We have a bunch of old rubies packaged, maybe it can be generated with one of the old versions? Though possibly the old versions have the same problem, I haven't checked.

If not: fully properly generating it might not be possible, but something in-between could be an option:

  1. First, use the pre-generated parse.c.
  2. Once ruby is built, regenerate the parse.c, and verify that it is the same as the old parse.c (ignoring the timestamp)
What's to gain by this?

(1) I would assume it is much easier to hide malware in a generated file like parse.c than in the real source code (*) (IIRC, the .c code generated by bison is much longer than the .y). By generating the parse.c, the potential issue is side-stepped; any security reviewers wouldn't even have to look at parse.c because the pre-generated parse.c isn't used, it's regenerated.

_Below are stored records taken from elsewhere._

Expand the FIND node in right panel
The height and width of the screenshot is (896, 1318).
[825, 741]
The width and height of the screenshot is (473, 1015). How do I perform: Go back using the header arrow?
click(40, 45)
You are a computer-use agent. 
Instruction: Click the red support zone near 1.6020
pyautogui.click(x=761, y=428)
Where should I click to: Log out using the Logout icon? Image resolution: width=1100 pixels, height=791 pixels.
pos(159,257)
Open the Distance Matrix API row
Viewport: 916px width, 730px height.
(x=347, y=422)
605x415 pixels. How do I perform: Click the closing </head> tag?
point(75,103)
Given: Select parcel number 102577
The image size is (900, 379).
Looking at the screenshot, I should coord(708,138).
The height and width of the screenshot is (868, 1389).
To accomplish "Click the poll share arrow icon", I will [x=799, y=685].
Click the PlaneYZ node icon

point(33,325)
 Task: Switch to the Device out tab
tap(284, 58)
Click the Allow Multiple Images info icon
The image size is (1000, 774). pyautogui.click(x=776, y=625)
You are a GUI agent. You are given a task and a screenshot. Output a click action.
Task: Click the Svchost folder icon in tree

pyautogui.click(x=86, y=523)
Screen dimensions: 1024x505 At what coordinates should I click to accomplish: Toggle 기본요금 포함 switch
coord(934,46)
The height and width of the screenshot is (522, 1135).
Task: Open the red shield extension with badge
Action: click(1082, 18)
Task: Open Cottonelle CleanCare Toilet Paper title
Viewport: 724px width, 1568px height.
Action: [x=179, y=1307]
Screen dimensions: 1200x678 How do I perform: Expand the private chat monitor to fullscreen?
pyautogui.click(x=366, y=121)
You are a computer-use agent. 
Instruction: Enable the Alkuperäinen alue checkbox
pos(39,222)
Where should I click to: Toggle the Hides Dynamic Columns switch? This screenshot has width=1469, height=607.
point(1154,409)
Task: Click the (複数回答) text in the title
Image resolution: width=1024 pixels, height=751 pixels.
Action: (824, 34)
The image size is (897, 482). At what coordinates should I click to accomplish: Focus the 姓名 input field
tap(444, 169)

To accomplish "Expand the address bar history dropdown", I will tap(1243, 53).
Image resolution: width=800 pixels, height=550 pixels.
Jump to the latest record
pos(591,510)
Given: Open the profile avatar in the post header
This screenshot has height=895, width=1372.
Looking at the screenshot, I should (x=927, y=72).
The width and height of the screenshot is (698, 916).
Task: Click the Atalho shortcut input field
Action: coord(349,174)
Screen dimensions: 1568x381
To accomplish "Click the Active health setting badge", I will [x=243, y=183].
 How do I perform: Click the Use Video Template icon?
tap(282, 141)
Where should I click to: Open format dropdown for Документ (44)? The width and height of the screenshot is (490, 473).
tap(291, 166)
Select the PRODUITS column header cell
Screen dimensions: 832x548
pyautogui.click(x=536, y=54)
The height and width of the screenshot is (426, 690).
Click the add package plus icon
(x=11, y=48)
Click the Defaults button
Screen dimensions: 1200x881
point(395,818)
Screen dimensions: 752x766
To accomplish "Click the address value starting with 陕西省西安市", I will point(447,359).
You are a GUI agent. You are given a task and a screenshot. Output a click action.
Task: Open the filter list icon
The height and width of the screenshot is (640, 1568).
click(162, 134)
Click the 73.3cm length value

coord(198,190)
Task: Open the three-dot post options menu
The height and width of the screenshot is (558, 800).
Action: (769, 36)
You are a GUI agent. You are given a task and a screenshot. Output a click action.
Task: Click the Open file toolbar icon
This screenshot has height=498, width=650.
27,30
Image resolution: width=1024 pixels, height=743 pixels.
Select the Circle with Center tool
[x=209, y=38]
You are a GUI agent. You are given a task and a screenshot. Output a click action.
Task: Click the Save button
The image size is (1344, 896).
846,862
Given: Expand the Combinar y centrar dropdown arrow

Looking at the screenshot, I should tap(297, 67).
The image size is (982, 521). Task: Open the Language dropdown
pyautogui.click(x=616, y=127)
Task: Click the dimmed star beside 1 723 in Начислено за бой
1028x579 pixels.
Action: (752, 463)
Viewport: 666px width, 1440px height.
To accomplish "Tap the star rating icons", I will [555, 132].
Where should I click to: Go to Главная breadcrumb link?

(2) Also: generators like Bison can have bugs, fixed in later versions. Now imagine that Bison had, say, a buffer overflow bug, and that distro's just used the pre-generated parse.c. Then once a fixed version of Bison comes out, we would have to check every package to see if it has a pre-generated parser. It would be much less stressful to just always generate parsers from source, then once the version of Bison in Guix is updated then all packages automatically get the buffer overflow fix.

I don't think my in-between proposal helps much with (1) in case of a competent attacker (though it could stop some insufficiently sophisticated attacks where the parse.c malware doesn't try to subvert the later check), but it still helps with (2) -- it at least detects if ruby used an old bison (and hence that a patch might be in order)


(*) Caveat: I don't have any statistics on this.